:: Task instructions ::
Translate this sentence from the passage on deserts into Spanish: "In Asia a great desert, the Gobi, exists in the middle latitudes chiefly because of its remoteness from water."

:: Provided passage ::
—————
Plants of the desert have leaves and stems adapted to lessen their loss of water, and individual plants are more widely spaced than those in more humid regions; their roots form a spreading network sometimes penetrating to 50 ft (15 m) underground. Among the animals living in deserts of North America are species of squirrels, mice, bats, foxes, rabbits, and deer; reptiles, e.g., the Arizona coral snake, species of rattlesnakes, the desert tortoise, and the horned toad, gila monster, and many other lizards; a number of birds, e.g., the cactus wren, the road runner, species of owls, sparrows, and hawks; and spiders, scorpions, termites, and beetles. See dune; oasis.
The Deserts of the World
Europe is the only continent without deserts; there are, however, semiarid portions around the Black and Caspian seas, in parts of Ukraine and the N Caucasus. In Asia a great desert, the Gobi, exists in the middle latitudes chiefly because of its remoteness from water. Also in central Asia are the Kara Kum and Kyzyl Kum deserts. Farther south there are desert areas in NW India and through S Pakistan, Afghanistan, Iran, Iraq, and Arabia; these are largely the result of their situation in a subtropical high-pressure belt and of the distribution of pressure areas that produce cold, dry winds in winter and hot, dry winds in summer.
—————
:: Stored records ::

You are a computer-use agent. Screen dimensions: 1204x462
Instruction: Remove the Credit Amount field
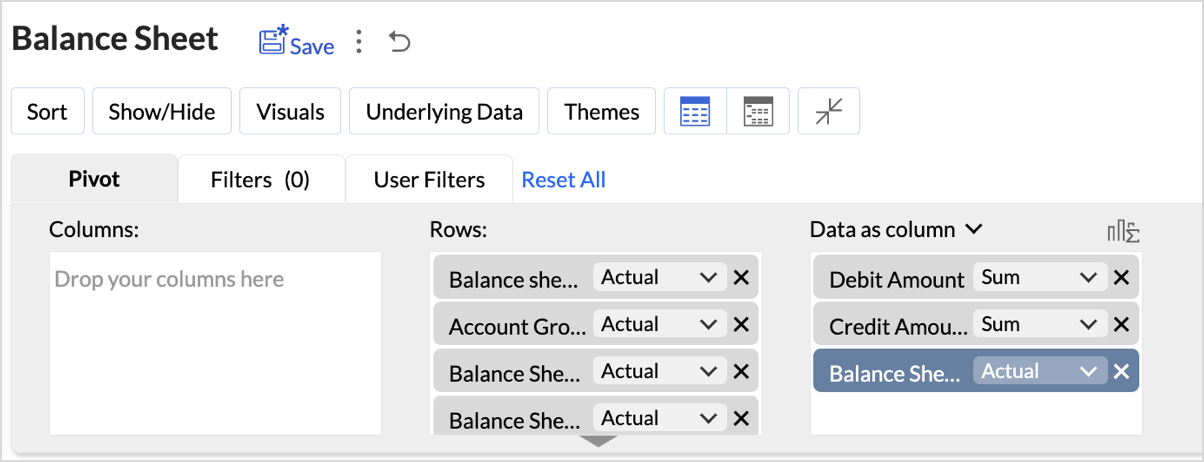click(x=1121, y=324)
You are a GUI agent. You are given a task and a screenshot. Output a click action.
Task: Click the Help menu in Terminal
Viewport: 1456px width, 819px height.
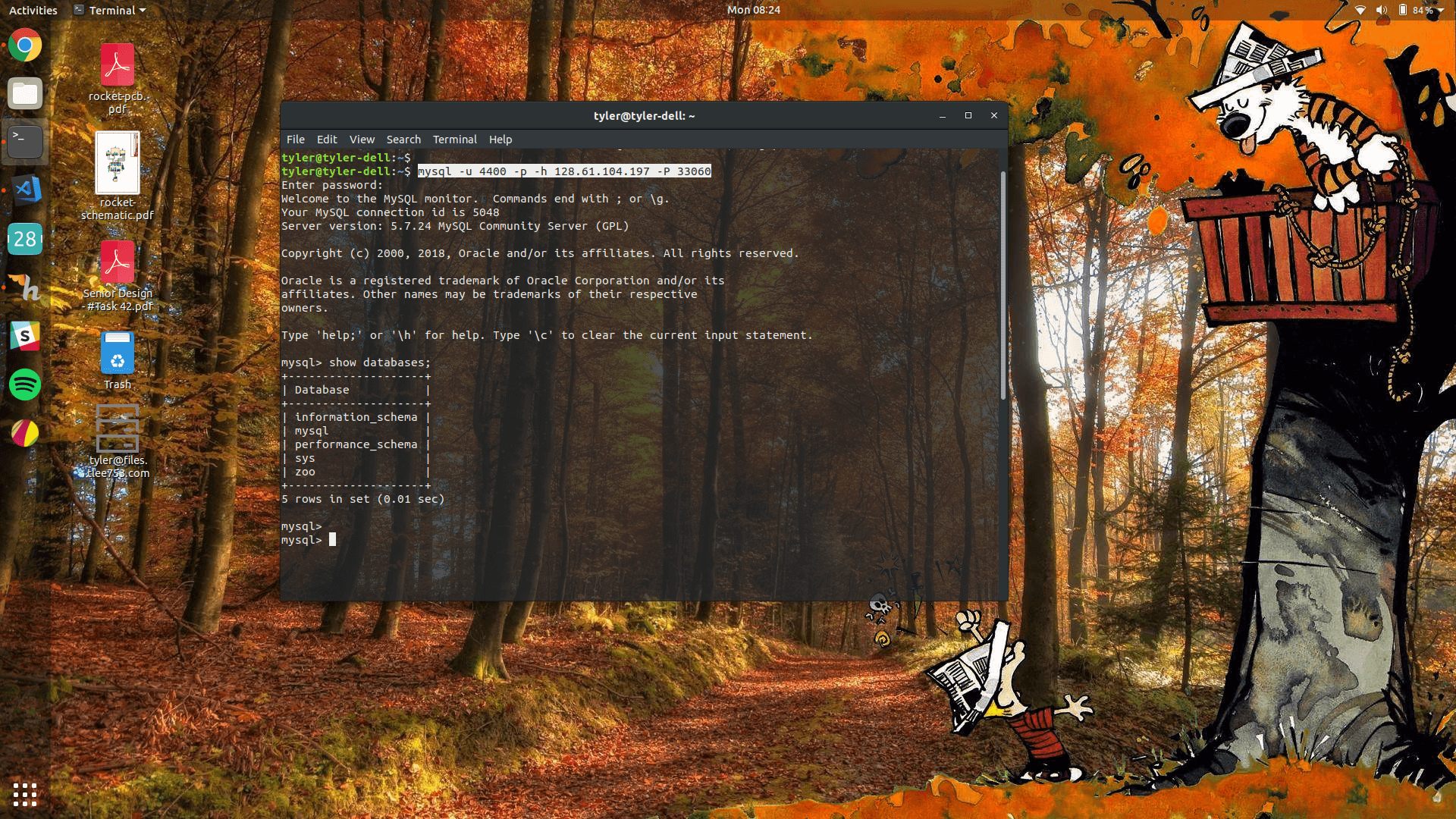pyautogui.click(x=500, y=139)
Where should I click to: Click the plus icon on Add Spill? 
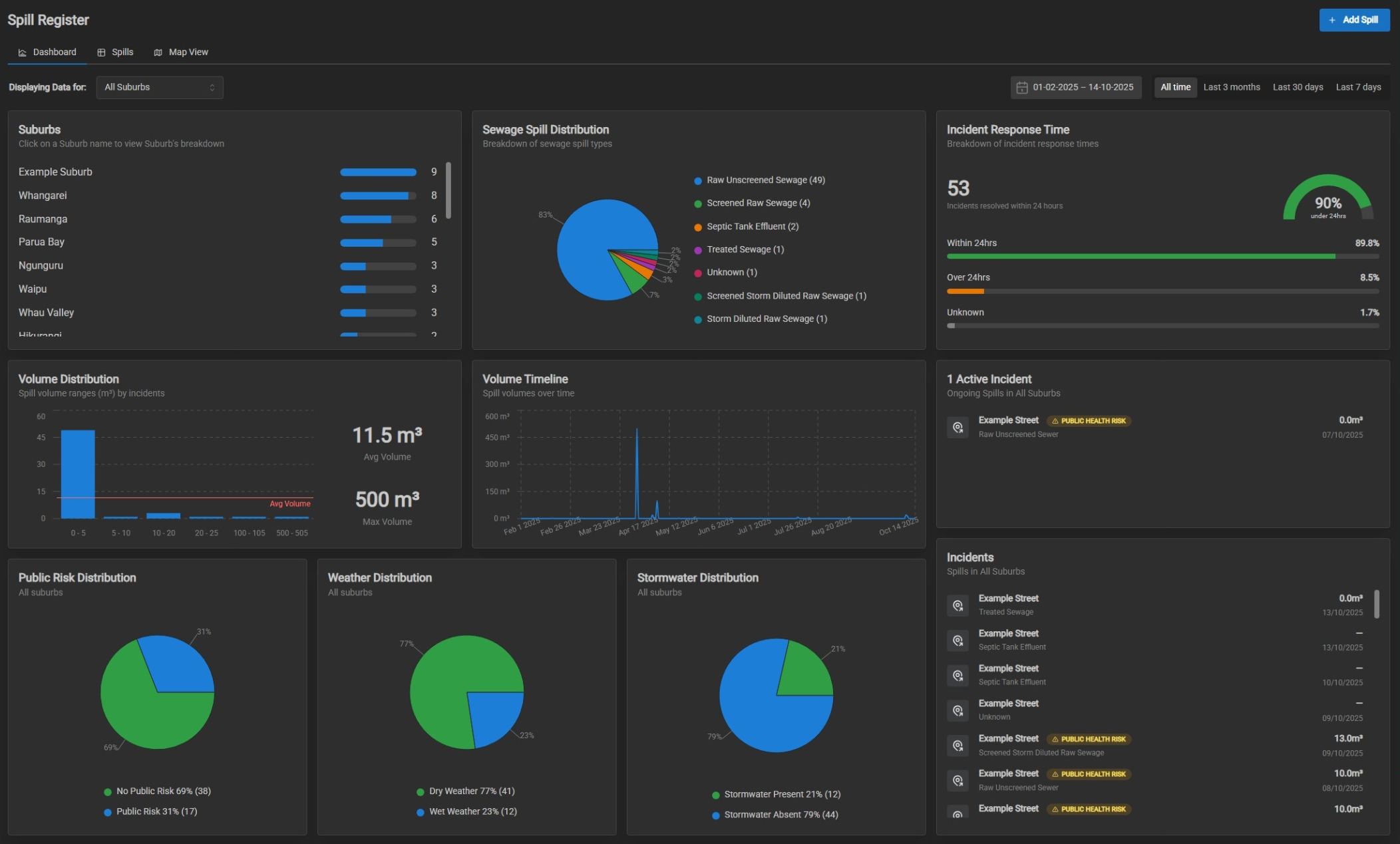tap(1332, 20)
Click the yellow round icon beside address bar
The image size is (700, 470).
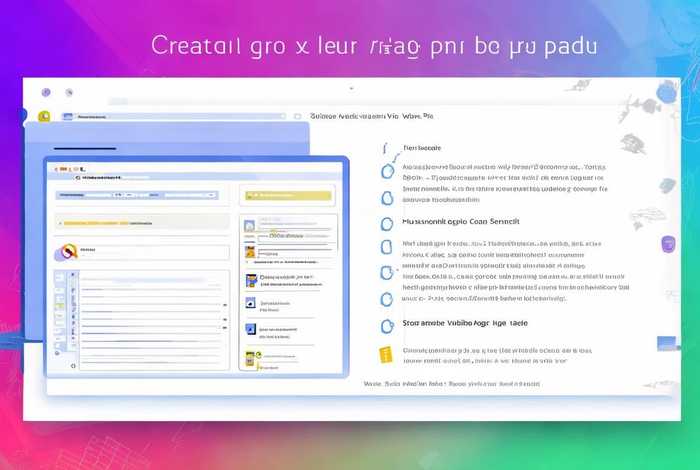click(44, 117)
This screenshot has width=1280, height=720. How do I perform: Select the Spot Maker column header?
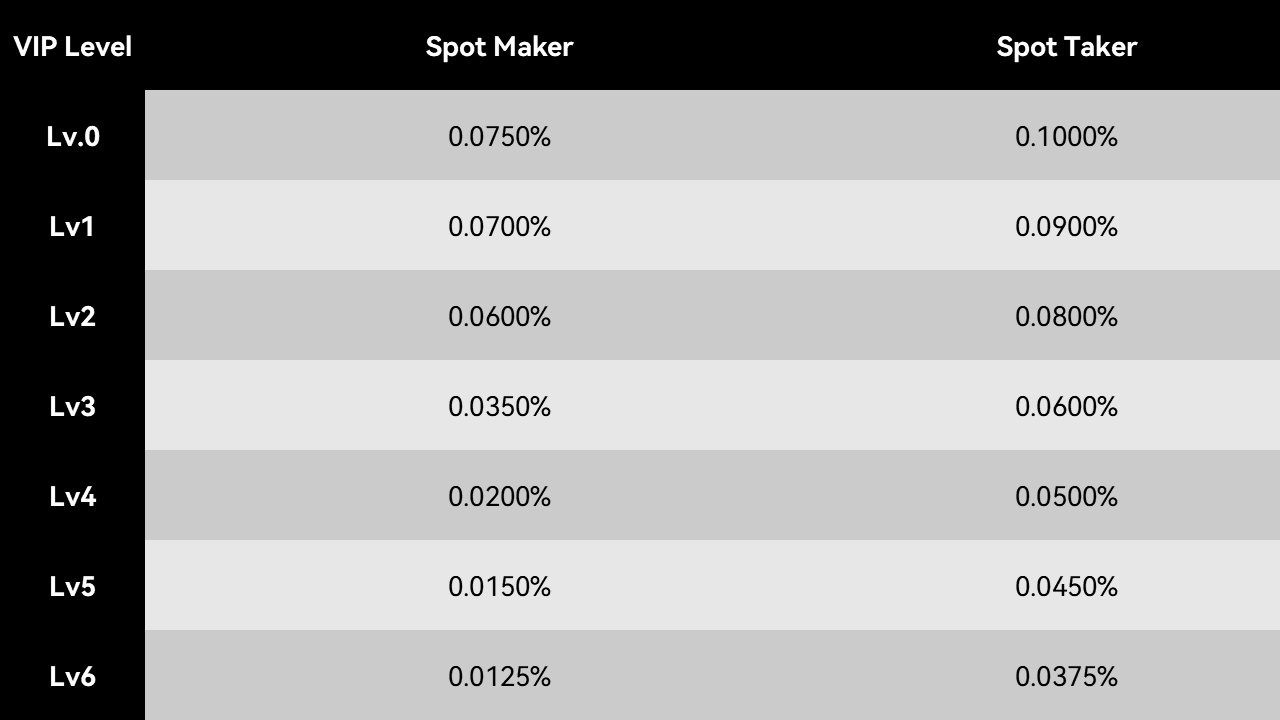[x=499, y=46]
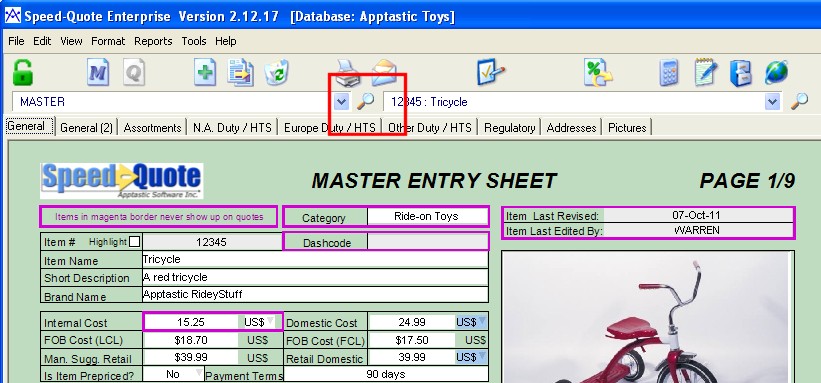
—————
:: In response ::
En Asia existe un gran desierto, el Gobi, en las latitudes medias, principalmente debido a su lejanía del agua.